A lot of Cthulhu stories are developed in this way as well. A normal person uncovers something they shouldn't have and slowly, over time, they learn more and more. Eventually, in the end, that person's world comes crashing down around him (or just in him mind). Fun stuff.
 

In truth, I'd like somewhere between "Unknown Armies" and "Hellboy", but I answered "Hellboy" level, because most players I know get depressed when going BELOW that level for the length of a whole campaign. In truth, any time I run Call of Cthulhu, the horror gets so oppresive that I find players naturally generate their own humor to keep it from becoming a slasher film in interactive fiction. The "Dark Humor" tends to arise on its own even if I don't want it there, so I just go with the flow.

My favorite "one-shot" homebrew yet is my Arkham Squad game that I run at cons and for my group occasionally, in which I mix d20 Modern and Call of Cthulhu for a Hellboy-like experience.

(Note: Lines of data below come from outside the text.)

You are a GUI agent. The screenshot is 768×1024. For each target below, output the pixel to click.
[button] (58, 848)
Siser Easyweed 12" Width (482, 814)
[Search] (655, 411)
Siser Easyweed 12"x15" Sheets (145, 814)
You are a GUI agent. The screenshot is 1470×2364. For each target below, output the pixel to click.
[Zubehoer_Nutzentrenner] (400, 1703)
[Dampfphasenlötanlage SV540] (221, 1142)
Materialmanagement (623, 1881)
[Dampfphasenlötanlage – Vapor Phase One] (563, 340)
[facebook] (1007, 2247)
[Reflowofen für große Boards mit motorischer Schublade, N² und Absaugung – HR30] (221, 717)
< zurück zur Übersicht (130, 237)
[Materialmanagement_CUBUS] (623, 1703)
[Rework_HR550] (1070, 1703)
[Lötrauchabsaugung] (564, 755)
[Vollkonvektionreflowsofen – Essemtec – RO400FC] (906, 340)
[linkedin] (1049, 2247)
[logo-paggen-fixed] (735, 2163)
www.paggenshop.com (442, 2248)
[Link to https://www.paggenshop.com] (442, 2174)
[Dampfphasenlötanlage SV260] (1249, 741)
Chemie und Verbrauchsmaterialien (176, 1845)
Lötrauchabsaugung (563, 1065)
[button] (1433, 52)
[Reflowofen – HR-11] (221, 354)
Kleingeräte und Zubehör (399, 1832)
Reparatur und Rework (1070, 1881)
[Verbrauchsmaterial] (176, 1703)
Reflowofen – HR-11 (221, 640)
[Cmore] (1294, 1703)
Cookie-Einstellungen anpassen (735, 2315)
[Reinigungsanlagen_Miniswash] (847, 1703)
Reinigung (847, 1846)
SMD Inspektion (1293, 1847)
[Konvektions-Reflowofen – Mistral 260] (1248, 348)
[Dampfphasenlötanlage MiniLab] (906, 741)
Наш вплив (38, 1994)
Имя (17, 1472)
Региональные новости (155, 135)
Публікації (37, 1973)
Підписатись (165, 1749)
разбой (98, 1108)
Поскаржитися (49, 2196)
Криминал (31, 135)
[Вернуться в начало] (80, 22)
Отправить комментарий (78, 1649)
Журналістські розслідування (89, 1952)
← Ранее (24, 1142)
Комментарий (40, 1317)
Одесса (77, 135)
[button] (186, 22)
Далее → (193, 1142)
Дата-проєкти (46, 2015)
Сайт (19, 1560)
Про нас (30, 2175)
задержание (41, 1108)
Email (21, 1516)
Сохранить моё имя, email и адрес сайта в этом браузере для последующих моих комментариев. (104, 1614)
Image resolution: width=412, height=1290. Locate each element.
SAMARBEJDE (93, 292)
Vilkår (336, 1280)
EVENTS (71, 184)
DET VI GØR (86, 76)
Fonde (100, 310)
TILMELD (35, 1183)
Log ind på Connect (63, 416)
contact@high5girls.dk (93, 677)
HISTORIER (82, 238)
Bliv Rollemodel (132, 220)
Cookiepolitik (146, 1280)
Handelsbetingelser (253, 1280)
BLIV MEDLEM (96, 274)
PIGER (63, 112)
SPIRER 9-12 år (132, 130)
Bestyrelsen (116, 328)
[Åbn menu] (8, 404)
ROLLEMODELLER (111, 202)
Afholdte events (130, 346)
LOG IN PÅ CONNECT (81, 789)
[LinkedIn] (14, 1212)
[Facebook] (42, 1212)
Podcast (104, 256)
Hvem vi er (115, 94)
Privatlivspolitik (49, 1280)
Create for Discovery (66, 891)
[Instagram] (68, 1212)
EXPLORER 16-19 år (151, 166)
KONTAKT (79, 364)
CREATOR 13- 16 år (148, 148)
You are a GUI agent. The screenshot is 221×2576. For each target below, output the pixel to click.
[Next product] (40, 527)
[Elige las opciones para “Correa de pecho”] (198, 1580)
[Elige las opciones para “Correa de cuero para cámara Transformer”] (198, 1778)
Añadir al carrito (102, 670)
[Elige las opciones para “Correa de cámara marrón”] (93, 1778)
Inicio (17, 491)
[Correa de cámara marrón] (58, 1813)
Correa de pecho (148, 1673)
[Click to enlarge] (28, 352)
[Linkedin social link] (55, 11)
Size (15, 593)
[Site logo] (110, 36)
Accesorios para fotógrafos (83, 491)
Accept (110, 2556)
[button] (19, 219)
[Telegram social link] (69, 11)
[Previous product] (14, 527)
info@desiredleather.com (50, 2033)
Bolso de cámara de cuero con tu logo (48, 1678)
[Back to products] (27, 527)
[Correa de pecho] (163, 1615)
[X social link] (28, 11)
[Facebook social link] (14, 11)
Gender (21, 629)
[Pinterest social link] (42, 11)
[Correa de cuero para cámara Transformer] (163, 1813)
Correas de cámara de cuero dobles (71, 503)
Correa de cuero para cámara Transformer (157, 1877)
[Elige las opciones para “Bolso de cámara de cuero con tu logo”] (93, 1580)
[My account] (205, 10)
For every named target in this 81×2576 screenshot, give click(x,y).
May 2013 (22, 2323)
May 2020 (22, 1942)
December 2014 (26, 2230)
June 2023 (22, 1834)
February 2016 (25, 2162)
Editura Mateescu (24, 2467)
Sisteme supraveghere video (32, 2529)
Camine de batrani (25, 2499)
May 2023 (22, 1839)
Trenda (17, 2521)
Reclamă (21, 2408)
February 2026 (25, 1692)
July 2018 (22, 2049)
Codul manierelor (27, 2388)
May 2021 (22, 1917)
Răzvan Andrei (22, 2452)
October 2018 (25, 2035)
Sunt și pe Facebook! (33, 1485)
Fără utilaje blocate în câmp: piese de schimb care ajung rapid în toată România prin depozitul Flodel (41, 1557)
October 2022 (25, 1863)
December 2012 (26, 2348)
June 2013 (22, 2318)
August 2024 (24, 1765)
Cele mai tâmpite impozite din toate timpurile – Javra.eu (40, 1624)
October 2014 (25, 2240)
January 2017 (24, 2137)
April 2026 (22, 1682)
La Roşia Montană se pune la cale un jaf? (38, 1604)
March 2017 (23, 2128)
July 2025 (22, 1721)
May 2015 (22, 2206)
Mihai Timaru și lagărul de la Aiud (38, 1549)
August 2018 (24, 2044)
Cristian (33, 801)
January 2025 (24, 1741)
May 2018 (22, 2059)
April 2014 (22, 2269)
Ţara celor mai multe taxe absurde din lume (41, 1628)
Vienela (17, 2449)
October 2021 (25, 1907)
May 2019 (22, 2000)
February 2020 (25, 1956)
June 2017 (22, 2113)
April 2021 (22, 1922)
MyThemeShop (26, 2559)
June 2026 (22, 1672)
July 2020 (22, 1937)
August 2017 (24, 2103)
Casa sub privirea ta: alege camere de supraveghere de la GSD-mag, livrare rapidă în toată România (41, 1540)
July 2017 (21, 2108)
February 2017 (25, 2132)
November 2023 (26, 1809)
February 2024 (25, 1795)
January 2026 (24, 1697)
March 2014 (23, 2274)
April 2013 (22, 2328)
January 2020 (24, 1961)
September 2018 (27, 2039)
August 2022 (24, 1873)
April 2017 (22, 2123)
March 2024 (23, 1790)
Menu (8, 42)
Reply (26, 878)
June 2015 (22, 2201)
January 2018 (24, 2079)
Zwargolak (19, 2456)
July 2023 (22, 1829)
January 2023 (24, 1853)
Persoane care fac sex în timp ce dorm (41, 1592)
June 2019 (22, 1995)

The PCs are the ONLY ones who don't go insane upon seeing a Mythos creature or event; "normals" will flip out almost always, even those working for the same organization that they work for -- It's why they don't call for backup often, and it's why they are (despite relatively inexperienced training) chosen for the agency they work for.
 



I was running a zombie game..end of the world, survive at all costs type horror game, but it ended before I could introduce a lot of horror elements.
Currently, I am running a modern day horror/shadow creature game (using D20 Modern with Urban Arcana/Weapons Locker/Modern Player's Companion I and II). It's kind of a BtVS/Angel/Constantine/Van Helsing- themed game.
There's demons and other creatures of Shadow constantly hammering their way into our world and of course, there are those folk who would open the door for them and invite them in. Most are simply hunters, animalistic, dangerous but predictable. They come here, kill people, drink their blood, eat their eyes, etc but have no thought beyond the next meal and securing some territory, maybe even breeding if more than one of their kind came through. My PCs are members of the Catholic Church (two priests, one layperson) who secretly combat these menaces. The animalistic predators don't scare them quite as much as the few demons that come from Hell who can plot, plan, and have goals.

I get kind-sorta complaints from one player who says it's too dark, that there seems little hope, and the tone of the game is gritty. We've had one PC, in horror at what he had done under the influence of a very powerful and old demon, commit suicide with a 9mm pistol in front of his fellow PCs; one get possessed and kill a bunch of innocent people; still another that shot a sixteen year old fleeing kid in the back with a shotgun from ten feet away; oh, and one is doing community service stemming from an arrest for obstruction of justice.
The PCs routinely deal with issues like homosexuality (in the "closet" and otherwise) and the Church, moral vs ethical and the law, uses of deadly force (with humans, not demons/Shadows), use of force against the possessed, the homeless poor as victims of society, institutionalized brutality, alcoholism, drugs, suicide, etc

As you can probably guess, I like dark, gritty games. It seems more realisitic and far more interesting than cinematic, "four color" comic book style games.

The players are able to lighten things up with witty banter (inappropriate humor in the face of death ala Angel or Buffy) and concentrating on the more civilian side of the priesthood..two or three confessions a day by lovely old women in the neighborhood, being able to help those in need, sermon topics on Sunday services, etc.